The idea that people in their homes across the world can learn what is happening on Everest before the other climbers can is amazing. It diminishes the remoteness of the location, but only one way—the people at home might feel slightly closer to what is happening there, but the climbers on the mountain do not necessarily feel any closer to home. More than that, there is a feeling of voyeurism, of people observing the grueling and at times traumatic events that take place.

Pittman plays an instrumental role in the distribution of images and information from Everest.
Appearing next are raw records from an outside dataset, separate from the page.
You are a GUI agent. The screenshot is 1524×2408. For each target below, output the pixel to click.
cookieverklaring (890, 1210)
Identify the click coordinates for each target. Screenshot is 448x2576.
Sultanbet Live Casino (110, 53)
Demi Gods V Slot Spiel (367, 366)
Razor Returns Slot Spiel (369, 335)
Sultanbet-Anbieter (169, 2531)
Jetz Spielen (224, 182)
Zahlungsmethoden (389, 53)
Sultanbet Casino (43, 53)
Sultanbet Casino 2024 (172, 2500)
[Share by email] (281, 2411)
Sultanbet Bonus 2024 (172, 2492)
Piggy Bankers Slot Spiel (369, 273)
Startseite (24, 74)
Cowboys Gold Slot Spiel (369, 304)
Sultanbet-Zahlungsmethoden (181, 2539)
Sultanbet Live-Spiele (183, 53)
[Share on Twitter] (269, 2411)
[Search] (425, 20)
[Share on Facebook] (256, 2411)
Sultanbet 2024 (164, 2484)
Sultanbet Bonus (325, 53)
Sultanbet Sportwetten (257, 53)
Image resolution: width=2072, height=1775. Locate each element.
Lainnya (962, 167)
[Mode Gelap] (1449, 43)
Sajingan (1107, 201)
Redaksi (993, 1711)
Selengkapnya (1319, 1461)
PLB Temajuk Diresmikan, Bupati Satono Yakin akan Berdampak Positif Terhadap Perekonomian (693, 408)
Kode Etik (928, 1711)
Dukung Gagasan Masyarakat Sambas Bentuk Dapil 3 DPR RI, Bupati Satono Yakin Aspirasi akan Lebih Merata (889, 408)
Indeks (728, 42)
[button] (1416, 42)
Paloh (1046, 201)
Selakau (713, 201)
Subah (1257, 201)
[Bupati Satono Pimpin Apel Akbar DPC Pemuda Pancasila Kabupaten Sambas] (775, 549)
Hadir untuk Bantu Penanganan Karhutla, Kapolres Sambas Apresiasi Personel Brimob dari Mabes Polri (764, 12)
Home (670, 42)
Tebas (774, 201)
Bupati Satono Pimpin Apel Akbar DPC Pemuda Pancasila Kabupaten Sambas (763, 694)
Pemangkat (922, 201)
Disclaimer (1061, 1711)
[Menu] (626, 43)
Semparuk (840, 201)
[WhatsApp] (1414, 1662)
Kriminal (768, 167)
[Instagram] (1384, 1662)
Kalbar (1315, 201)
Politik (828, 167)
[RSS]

Her savvy and involvement in the media seem to undercut her skill and worth as a mountain climber. She is yet another person who is climbing the mountain for a reason other than to actually achieve it. Woodall, some of the other guides, the IMAX filming group, Pittman and Krakauer all have motives that extend beyond simply wanting to reach the top of the world. The reader doesn't necessarily associate Krakauer with ulterior motives, especially since he is the person bringing us the accounts, but he wouldn't have set foot on the mountain had he not been hired to do so. Even the Sherpas are on the mountain because they are being paid to help others climb. The presence of the film and internet crews further cement the idea that perhaps no one is on the mountain simply to climb it, and that everyone on the mountain is attached to a business or commercial venture.